Task prompt:
Copy each of the entries below word for word, leaving out the pictures.

Stored data:
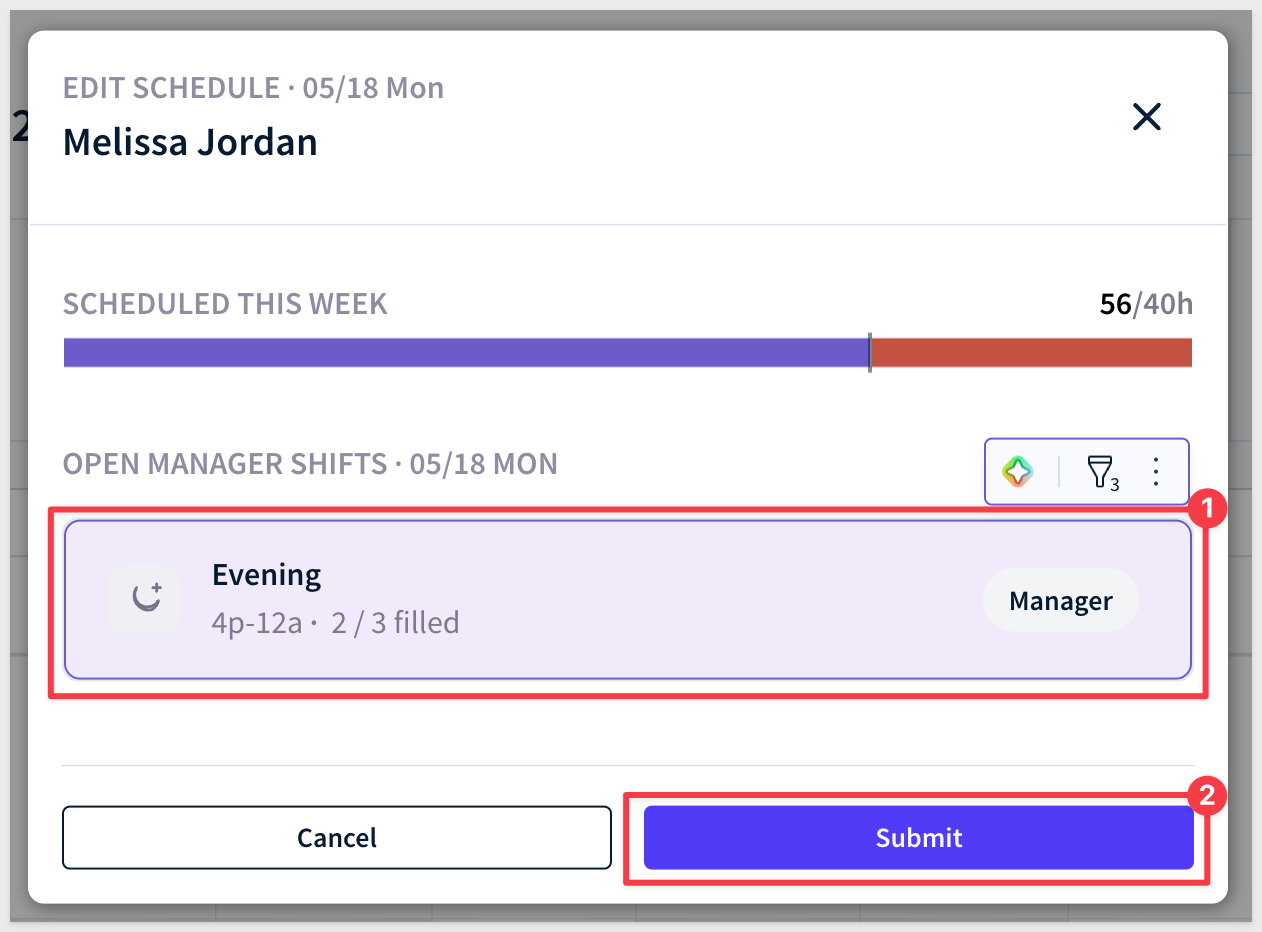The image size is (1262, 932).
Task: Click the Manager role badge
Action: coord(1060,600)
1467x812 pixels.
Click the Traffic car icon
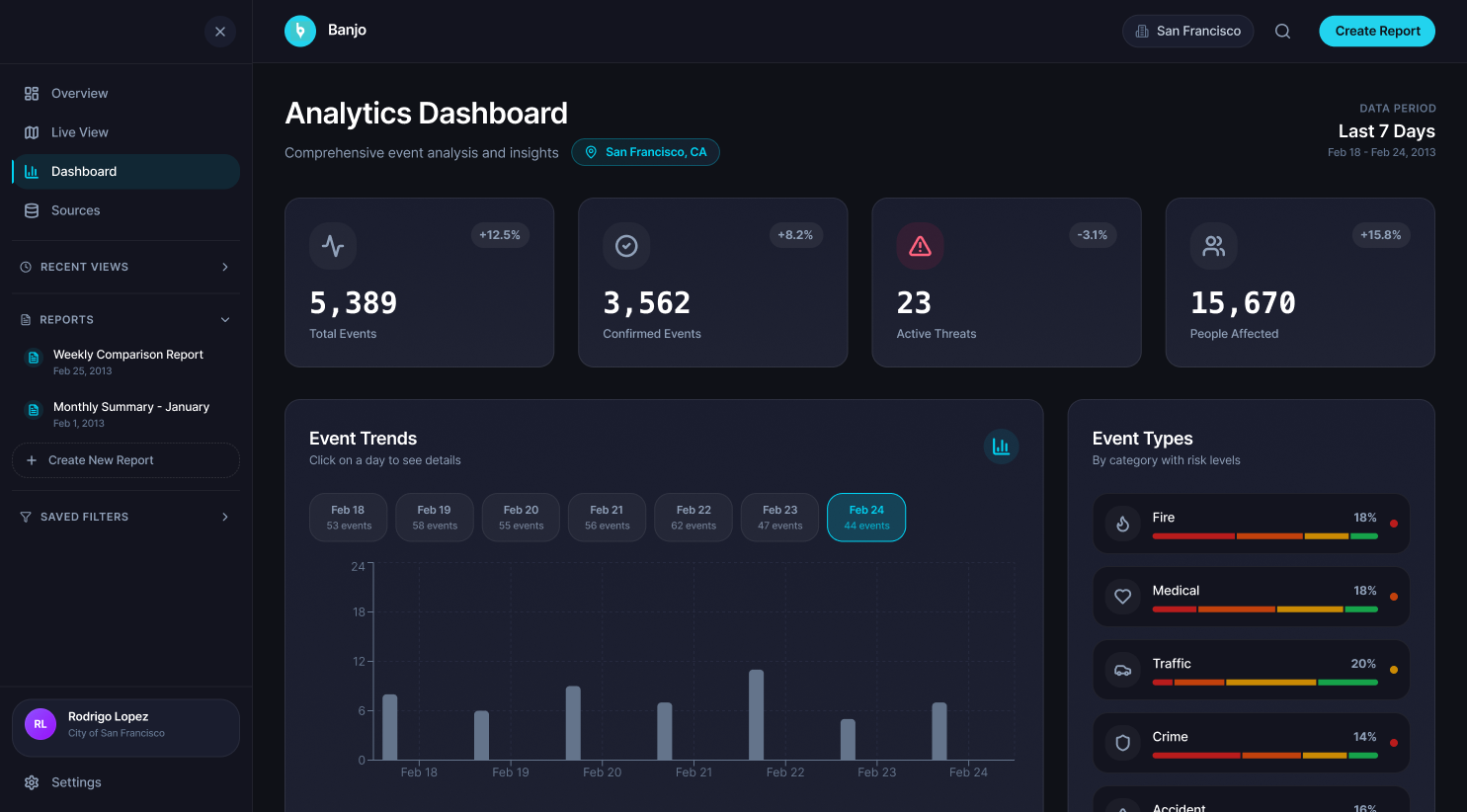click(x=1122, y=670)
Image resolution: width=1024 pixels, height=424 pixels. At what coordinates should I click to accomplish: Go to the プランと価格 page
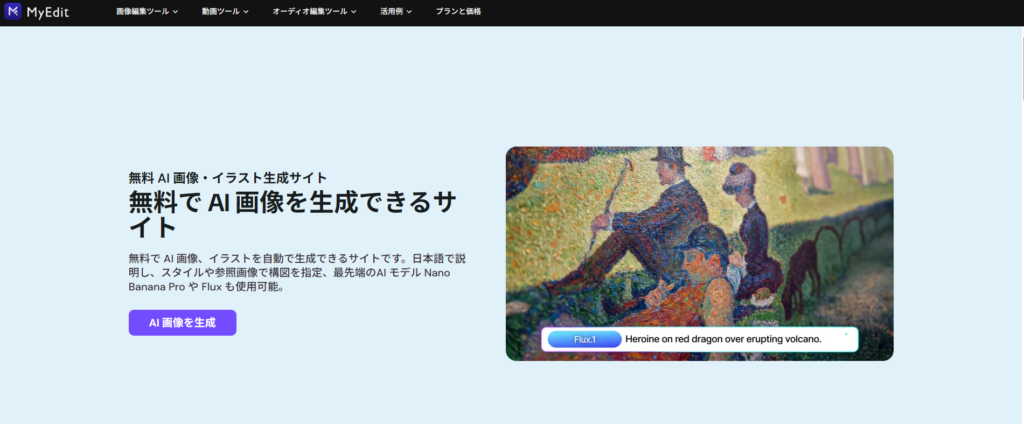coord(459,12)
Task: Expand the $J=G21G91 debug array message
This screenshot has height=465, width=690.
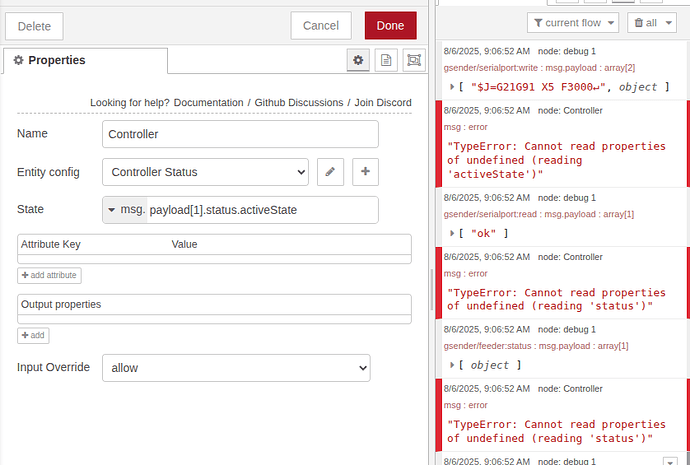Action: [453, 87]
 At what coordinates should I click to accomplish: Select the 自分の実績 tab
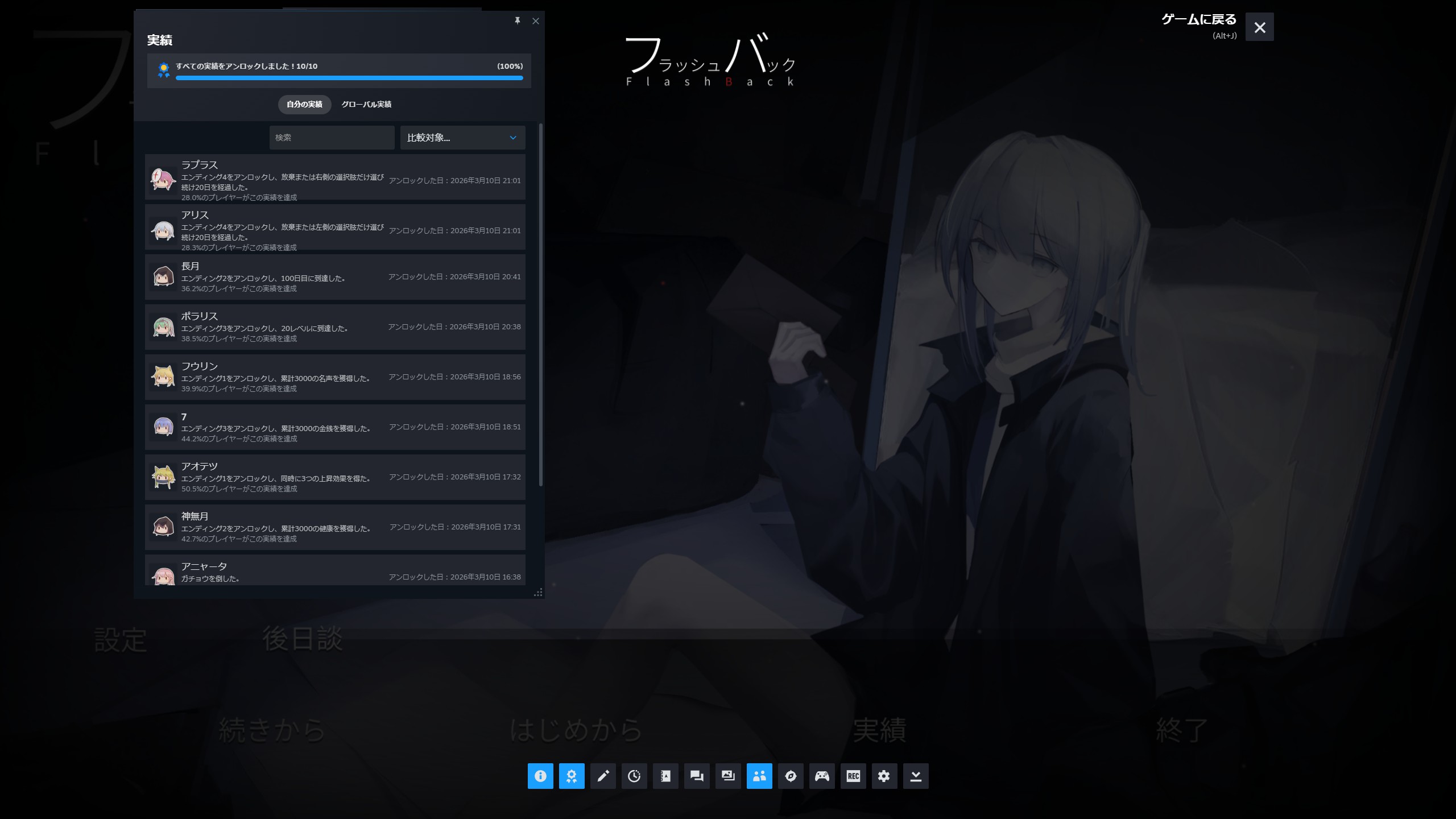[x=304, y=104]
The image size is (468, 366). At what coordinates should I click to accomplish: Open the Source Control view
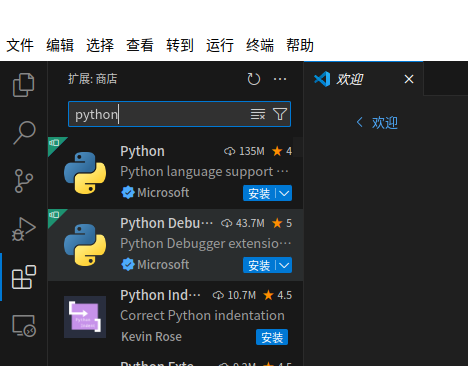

Result for this exercise:
The image size is (1262, 932).
Task: Click the Manager role badge
Action: coord(1060,600)
1467x812 pixels.
Click the Traffic car icon
click(x=1122, y=670)
Image resolution: width=1024 pixels, height=424 pixels. At what coordinates should I click to accomplish: Go to the プランと価格 page
coord(459,12)
Task: Expand the $J=G21G91 debug array message
This screenshot has height=465, width=690.
Action: [453, 87]
 At what coordinates should I click to accomplish: Select the 自分の実績 tab
[x=304, y=104]
The image size is (468, 366). At what coordinates should I click to accomplish: Open the Source Control view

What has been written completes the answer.